Entrée de la Solitude romantique d'Arlesheim – Wolframs "Fontane La Salvatsche"

Arlesheim, Ostern 848

An einem eiskalten Karfreitag – nach den Berechnungen Greubs auf Grund der astronomischen Angaben Wolframs in «Parzival» war es am 23. März 848 –  reitet Parzival durch den Wald Brizljân gegen Fontâne la salvâtsche. An diesem Felsentoreingang zum Wald Soltane in Terre de Salvaesche wird er von einem frommen Einsiedler willkommen geheißen. Es ist Trevrizent, der vor dem Felsentor steht. Wolfram sagt hier (P. 458, 26 ff.):

dem wirte wart der zoum verlán.                       
der zóch das ors under stein,                            
dâ selten sunne hin erschein:                             
daz was ein wilder marstal:                               
dá durch gienc eins brunnen val.  

Dem Gastgeber wurde der Zaum überlassen.
Der führte das Pferd unter die Felswand,
wo die Sonne selten hineinschien:
Hier war ein natürlicher Pferdestall.
durchflossen von einem Felsenquell.

Veranlasst durch eine mündliche Äußerung Rudolf Steiners, die Parzival-Trevrizent-Szene in der Ermitage zu suchen, hat Greub nach reichlichem Abwägen aller Gegebenheiten den von Gmelin gestochenen "Haupteingang zur Ermitage» als Wolframs "Fontâne la salvâtsche" identifiziert. Der anscheinend im Mittelalter oder schon früher angelegte und 1789 noch fließende Felsenquell ist links oben im Bild deutlich zu sehen. In diesem «wilden Marstall» scheint tatsächlich die Sonne nur selten: in den drei Wintermonaten gegen Abend. Auch der frühere Name «Solitude» für die Ermitage war für Greub aufschlussreich: Solitude = Soltane. Die Lokalisierung von Fontâne la salvâtsche passte außerdem lückenlos in den Gesamtzusammenhang der Parzival-Handlung. Sigune z.B. wohnt oberhalb des Fontâne la salvâtsche in einer Einsiedlerklause (am Ort der jetzigen Klause des Waldbruders), durch welche der gleiche Wildquell plätscherte (P. 435, 8), der den Felsentoreingang weiter unten durchfloß. Hier unten bindet ja auch Cundrie ihr Maultier fest, wenn sie samstags Sigune das Essen aus der Gralsburg (auf dem Hornichopf) bringt (P. 442,19-20):

immer swenn si kumt,                                      
ihr mûl dort stet,                                               
da der brunne ûzem velse gêt.

Wenn immer sie kommt,
lässt sie ihr Maultier dort stehen,
wo der Brunnen aus dem Felsen geht.

Parzival bleibt über Ostern bei Trevrizent (in der Grabes- und Auferstehungsgrotte an der östlichen Seite des Schlosshügels Birseck) und wird während dieser Zeit von dem frommen Einsiedler in das Mysterium der Menschwerdung Christi und in die Geheimnisse des Grals eingeweiht.
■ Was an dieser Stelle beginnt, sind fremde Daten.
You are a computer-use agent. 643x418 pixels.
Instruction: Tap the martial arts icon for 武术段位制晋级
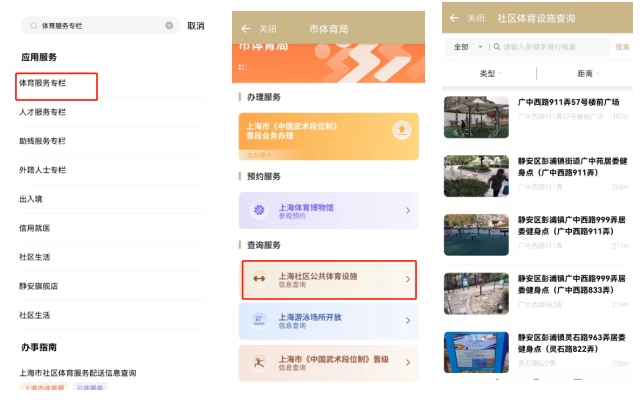[x=260, y=362]
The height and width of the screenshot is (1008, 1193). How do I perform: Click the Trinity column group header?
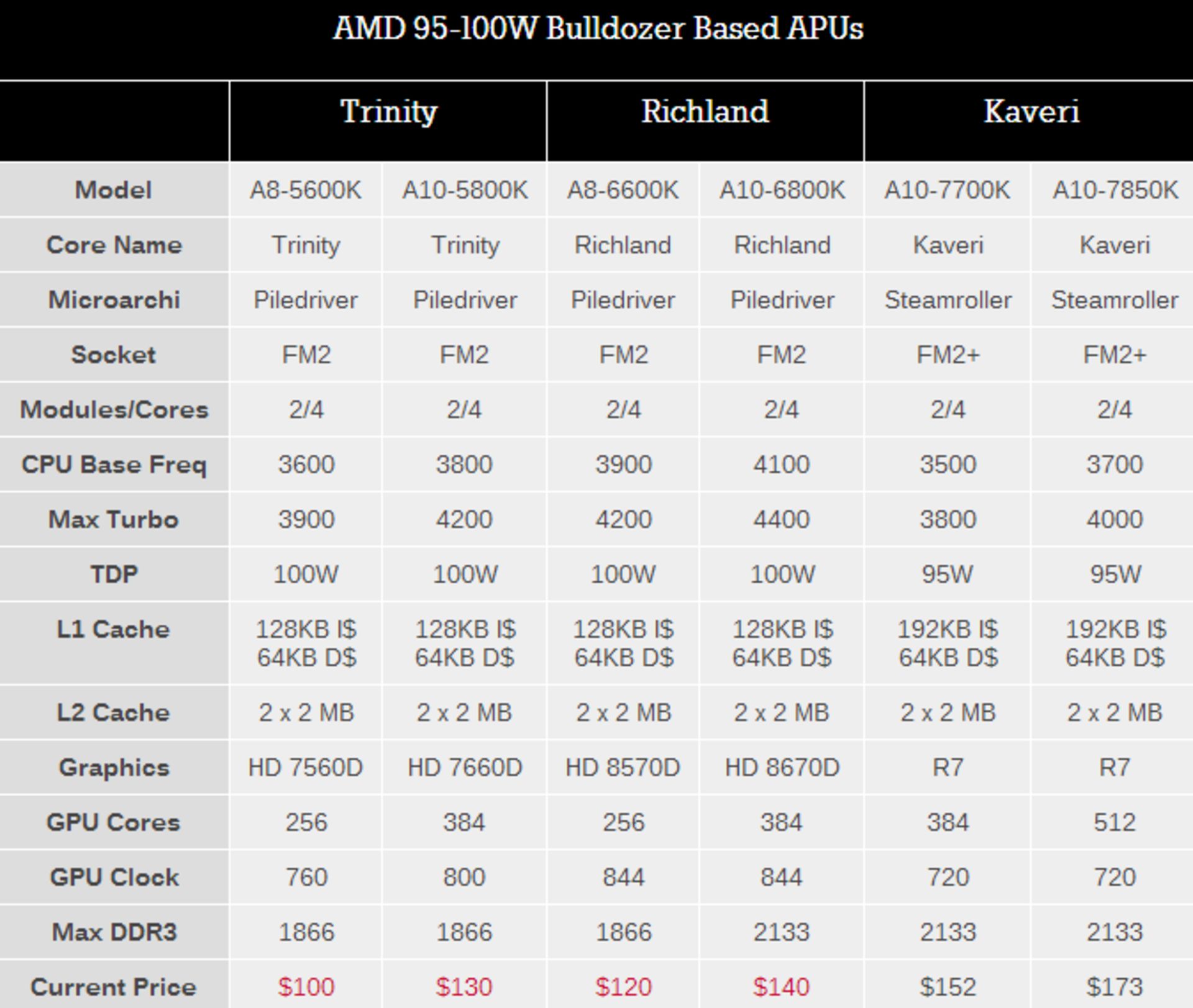point(388,112)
Am 7. April 848 verabschiedet sich Parzival von Trevrizent und reitet wieder in die Welt hinaus.

* Herausgegeben vom Goetheanum im Philosophisch-Anthroposophischen Verlag, Dornach 1974, 482 S.

Die Ermitage als Gralsgebiet

Arlesheim besitzt eine über tausendjährige Mysterientradition. Denn die keltischen Druiden, Odilie und das Iro-schottische Christentum, die Grals- und Artusritter, die Gottesfreunde, Rosenkreuzer und Freimaurer haben alle ihre Spuren in der Ermitage hinterlassen, wie dies ja Hermann Jülich in seinem Büchlein Arlesheim und Odilie beschrieben hat.

Die Bezeichnung "Gralsgebiet" für diese langjährige Mysterientradition Arlesheims wird zum Erlebnis, wenn man mit dem Gralsforscher Rudolf Steiner (1) unter dem "Heiligen Gral" alles dasjenige zu verstehen versucht, was mit der christlichen Erneuerung des seit dem 4. Jahrhundert im Abendland wiederauftauchenden morgenländischen Mysterienwesens zusammenhängt (2). Dann gewinnt auch die Vermutung, dass der römische Kaiser Julianus, Urheber der Wasseranlagen und Felsenaushölungen, zwecks Errichtung einer Mysterienstätte in der Ermitage gewesen ist, an Substanz, denn Julianus, der sich um die Mitte des 4. Jahrhunderts einige Zeit in Kaiseraugst aufgehalten hat, war leidenschaftlich bestrebt, überall die heidnischen Mysterien mit dem sonnenhaften Christentum zu verbinden (3).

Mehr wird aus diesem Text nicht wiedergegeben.